Wednesday, September 25, 2019


Despite what some might tell you, I am not against all regulation and oversight.  That would be foolishly optimistic in a societal and economic system that has humans participating in it.  Where there are humans there is greed and where there is greed, there is the opportunity for things to get out of control.  And that contributes to the imbalances we have in wealth in our country.  The “haves and have nots” mentioned in previous blogs.

There are literally thousands of laws that provide for government regulation of business and commerce and literally hundreds of agencies to oversee and enforce those laws.  Some are more effective than others.  Some provide protections for normal citizens that serve viable purpose.  Some are simply stumbling blocks that impose excessive and unnecessary regulation that stifle growth and increase cost to the taxpayers. And still others are a combination of the two.

An example of legislation that has provided unnecessary regulation is Dodd-Frank and Sarbanes- Oxley.  Dodd-Frank was legislation enacted after the banking crisis of 2008 where greed created a collapse of financial markets. Among the core objectives of both the Dodd-Frank Act and the global regulatory reform effort are: enhancing regulators' ability to monitor and address threats to financial stability and strengthening both the prudential oversight and resolvability of systemically important financial institutions (SIFIs).  The problem is this regulation was so far over the top that it choked off economic growth and regulated the industry, not just banking, to the ground.  This is an example of legislation that needs to be repealed and/or revised to be more practical, less burdensome and less costly. 

Sarbanes Oxley was legislation that was supposed to guarantee organizational integrity within corporations.  It is an example of one of the most invasive, overreaching and costly overreactions in recent memory.  It has cost American business billions of dollars in unnecessary paperwork and oversight.  A friend of mine who was the President and CEO of a $ 450 million dollar building materials company with nearly 20,000 employees estimated the cost to his bottom line was over a million dollars a year just to handle the paperwork requirements for compliance and it didn’t improve organizational integrity one bit; in fact, it set them back in that regard.  This is legislation that should be repealed immediately.

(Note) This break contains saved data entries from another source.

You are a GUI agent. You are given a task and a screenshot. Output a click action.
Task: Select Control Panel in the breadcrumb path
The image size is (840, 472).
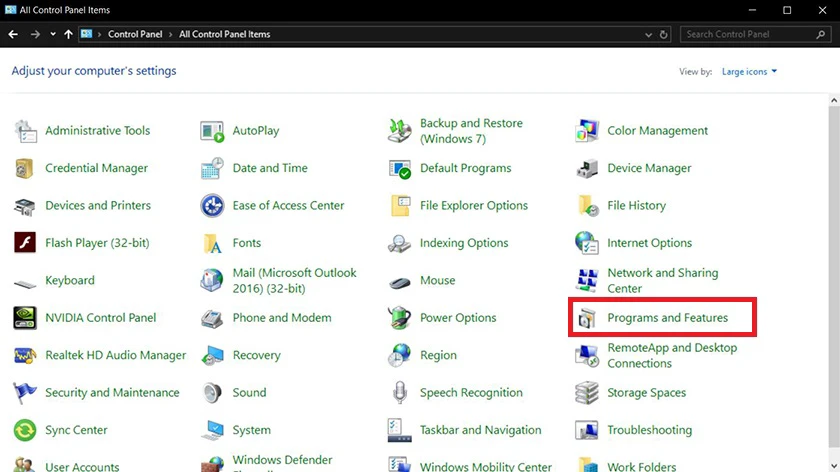point(135,34)
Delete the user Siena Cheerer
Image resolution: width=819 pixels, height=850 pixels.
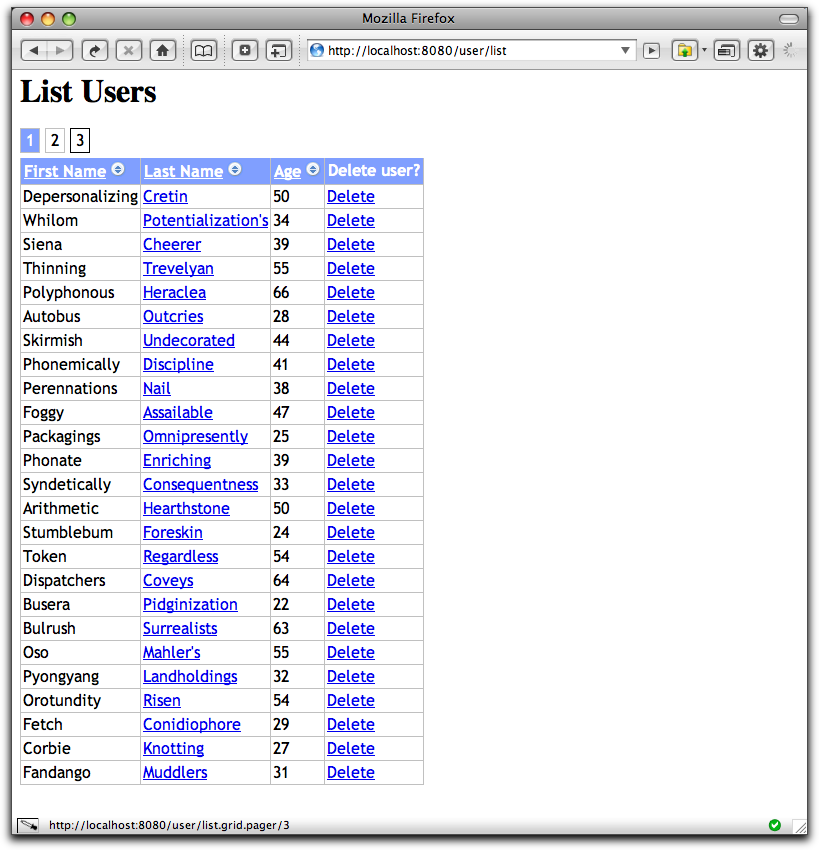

A government regulatory body that is somewhere in the middle is the US Food and Drug Administration (FDA); a division of the Department of Health and Human Services.  This organization, among other things, sets standards for and monitors the safety of food and drugs in the United States.  It has a budget of over $ 15 billion dollars and over 15,000 employees.  The work this organization does in securing food safety is admirable, given the limited number of inspectors, and their standards are reasonable.  Their drug arm is much less effective. 

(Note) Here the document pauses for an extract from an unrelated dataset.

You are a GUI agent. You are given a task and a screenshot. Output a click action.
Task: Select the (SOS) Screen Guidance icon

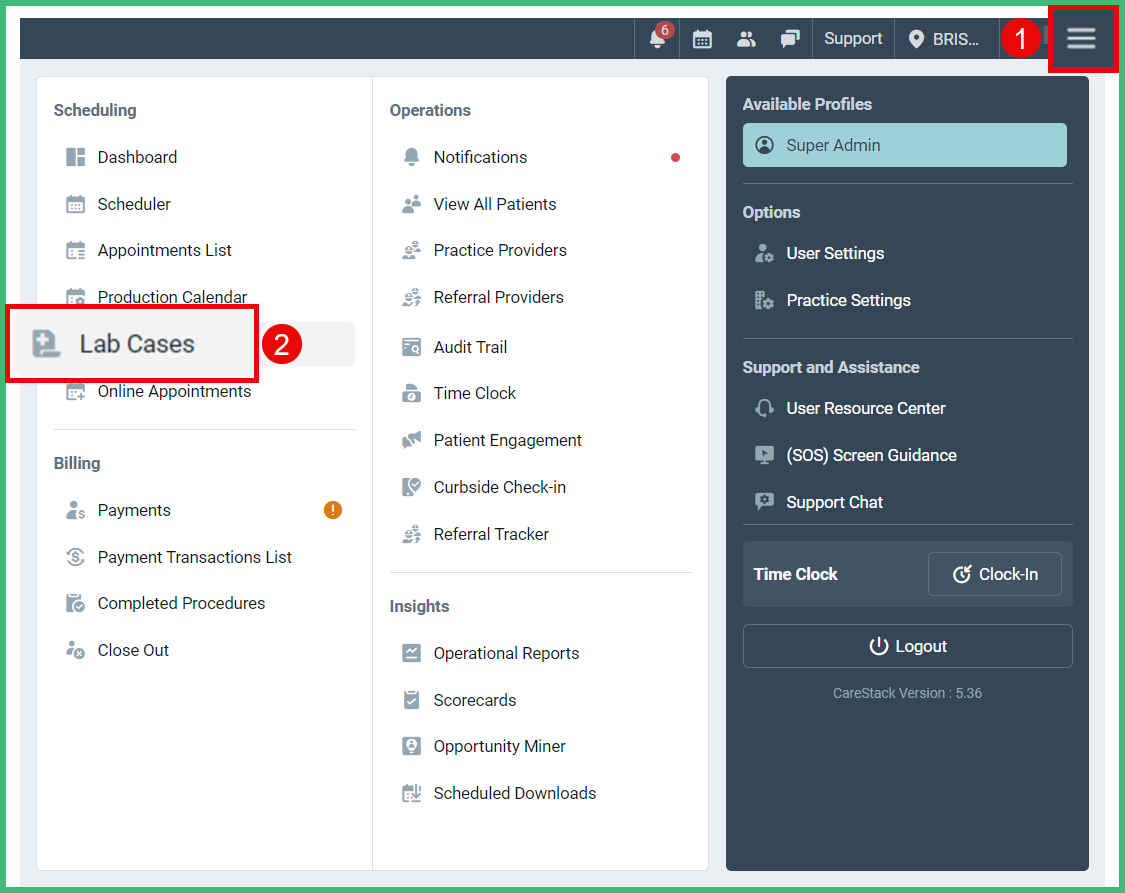pyautogui.click(x=764, y=455)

The FDA has testing standards for new drugs that are excessive.  The process by which a pharmaceutical company must apply for FDA approval can take up to ten years and requires everything from animal to human trials, numerous lab tests and systemic reviews that cost hundreds of million dollars per drug.  Some of the drugs still under review have been available and have been working effectively and safely in other countries for years before they are approved and made available to Americans living in the United States.  To recover the expense of this excessive testing prior to approval, pharmaceutical companies must charge more for their drug in the US, sometimes three to four times what they can afford to make them available for in other countries.  To incentivize the pharmaceutical companies to complete this rigorous testing procedure and compensate them after approval, the US grants extended patent protection which allows the drug companies to maintain excessively high prices, without competition from generic manufacturers, for up to seventeen years.  In addition, it makes drugs that are approved in other countries but still under review in the US illegal to be brought into our country even though online availability exists and is prevalent.

It would be easy to assume that this system has produced a safety net for drugs introduced in the US that exceeds that of other countries, but that is just not the case.  In fact, since 1962 when the FDA’s powers were substantially increased, the number of deaths from not having a drug in a timely manner exceeds by millions the number of deaths caused by faulty drugs of any kind; a death rate that is exceedingly low comparatively speaking.  This needs to be changed and drug companies should not receive patent protection and make excessive profits that exceeds their approval costs by billions of dollars per drug per year over excessive periods of time.

In my opinion, the guiding principal for regulation, and new legislation that produces new regulation, is a thorough cost benefit analysis that matches a real benefit to the impact it produces and keep government out of the free marketplace as much as possible.  It's called Free Enterprise.  More on that later.

I welcome any comments you might have on this subject.